WHAT IS REQUIRED — What you give back must match the records below exactly, apart from the pictures, which are omitted.

PROVIDED DATA —
==============================
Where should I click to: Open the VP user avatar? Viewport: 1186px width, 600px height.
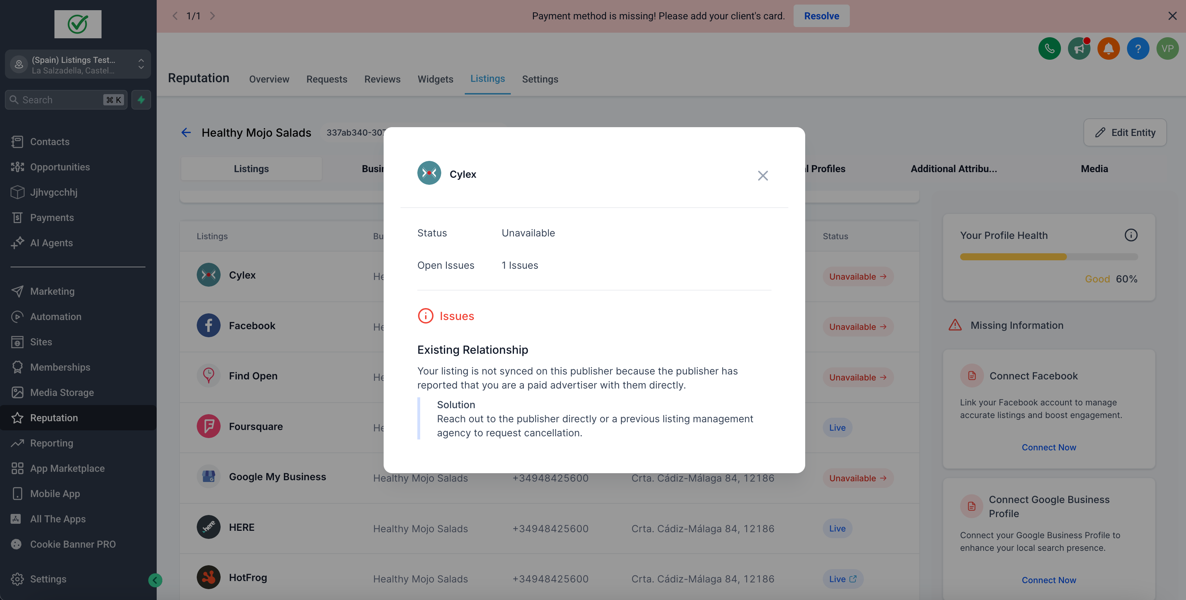point(1167,48)
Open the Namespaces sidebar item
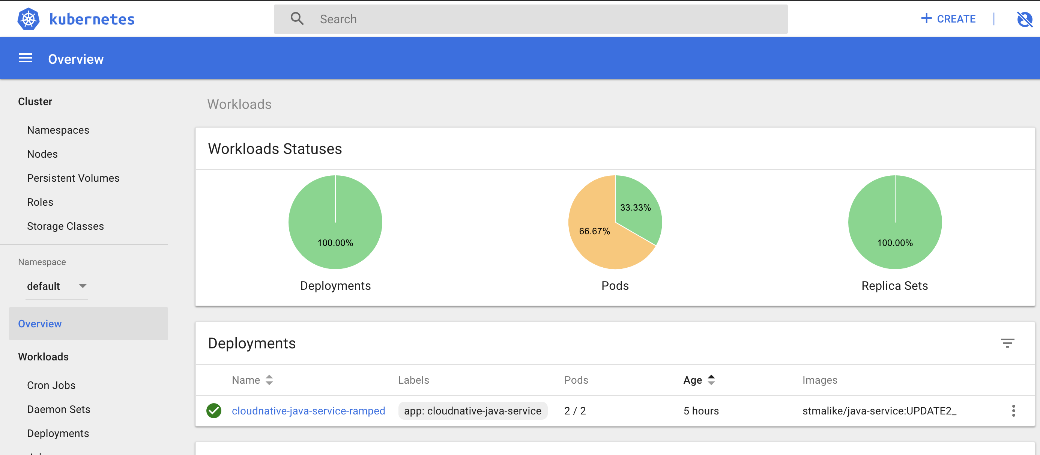This screenshot has height=455, width=1040. pos(58,130)
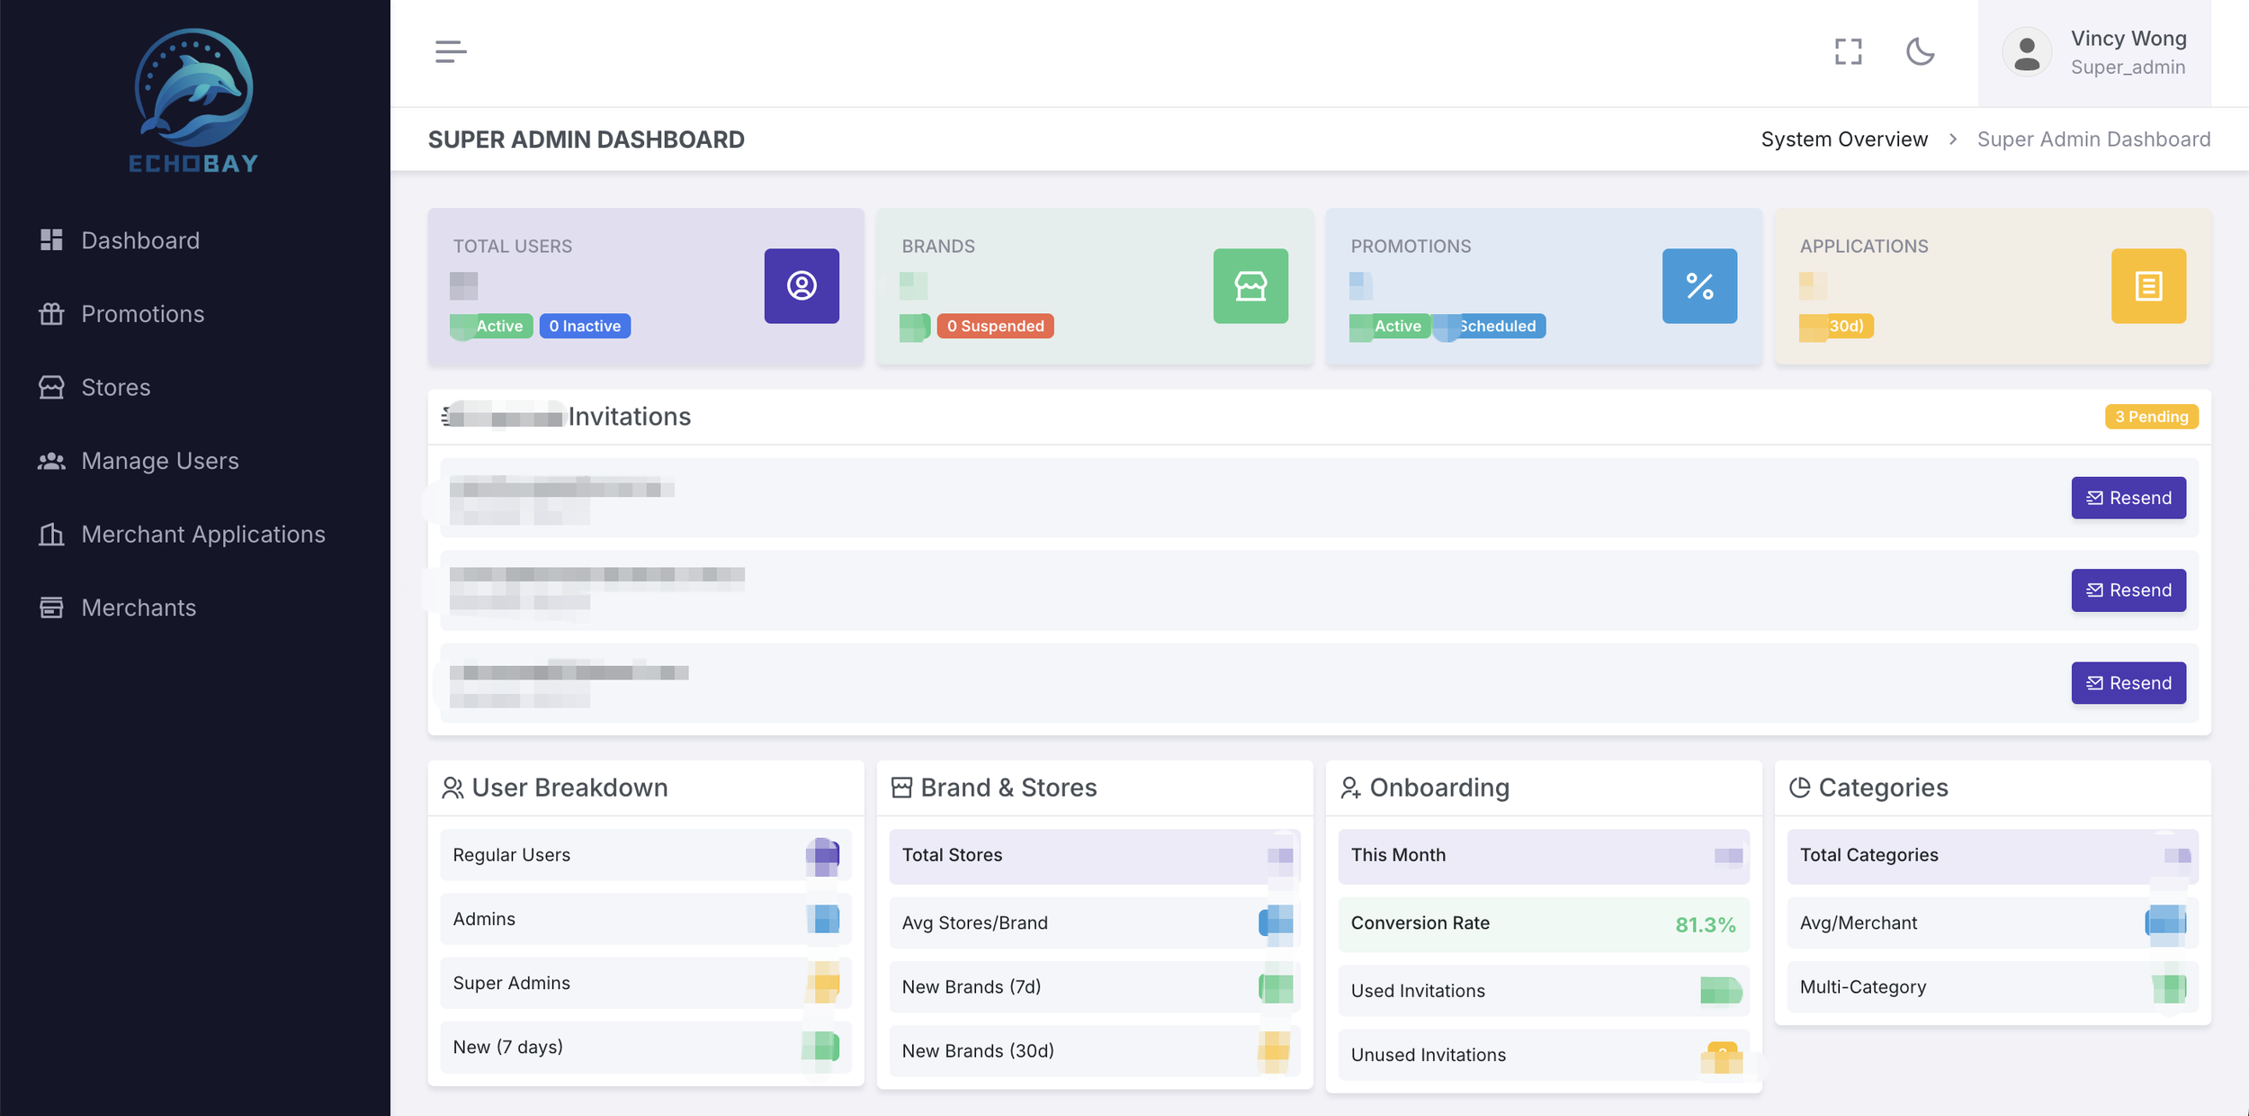The height and width of the screenshot is (1116, 2249).
Task: Toggle the hamburger sidebar menu
Action: (451, 51)
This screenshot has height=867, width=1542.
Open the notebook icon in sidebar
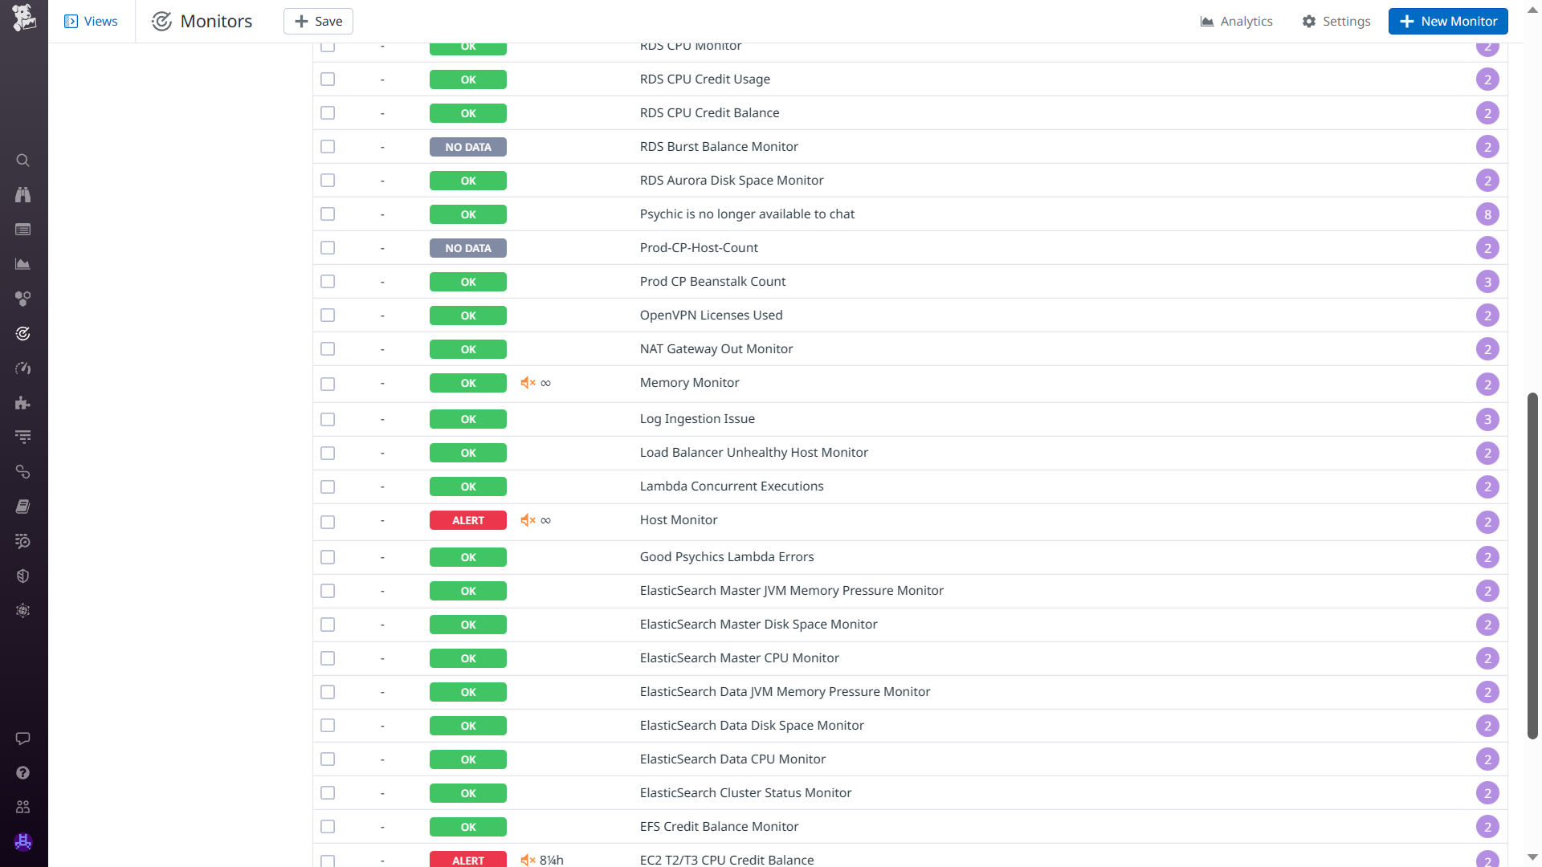pos(22,507)
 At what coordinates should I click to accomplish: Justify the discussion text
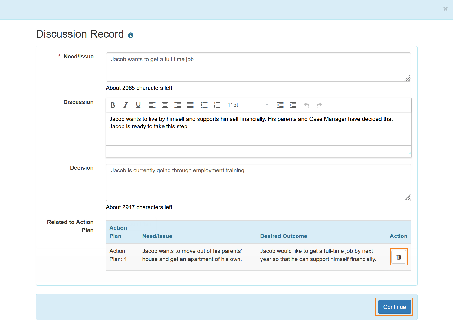[x=190, y=105]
==============================
REPLY —
Where should I click to: Open the VP user avatar? Viewport: 1186px width, 600px height.
point(1167,48)
Open the Namespaces sidebar item
This screenshot has height=455, width=1040. pos(58,130)
The height and width of the screenshot is (1116, 2249).
Task: Toggle the hamburger sidebar menu
Action: (451, 51)
This screenshot has height=867, width=1542.
Open the notebook icon in sidebar
pos(22,507)
 At what coordinates should I click to accomplish: Justify the discussion text
[x=190, y=105]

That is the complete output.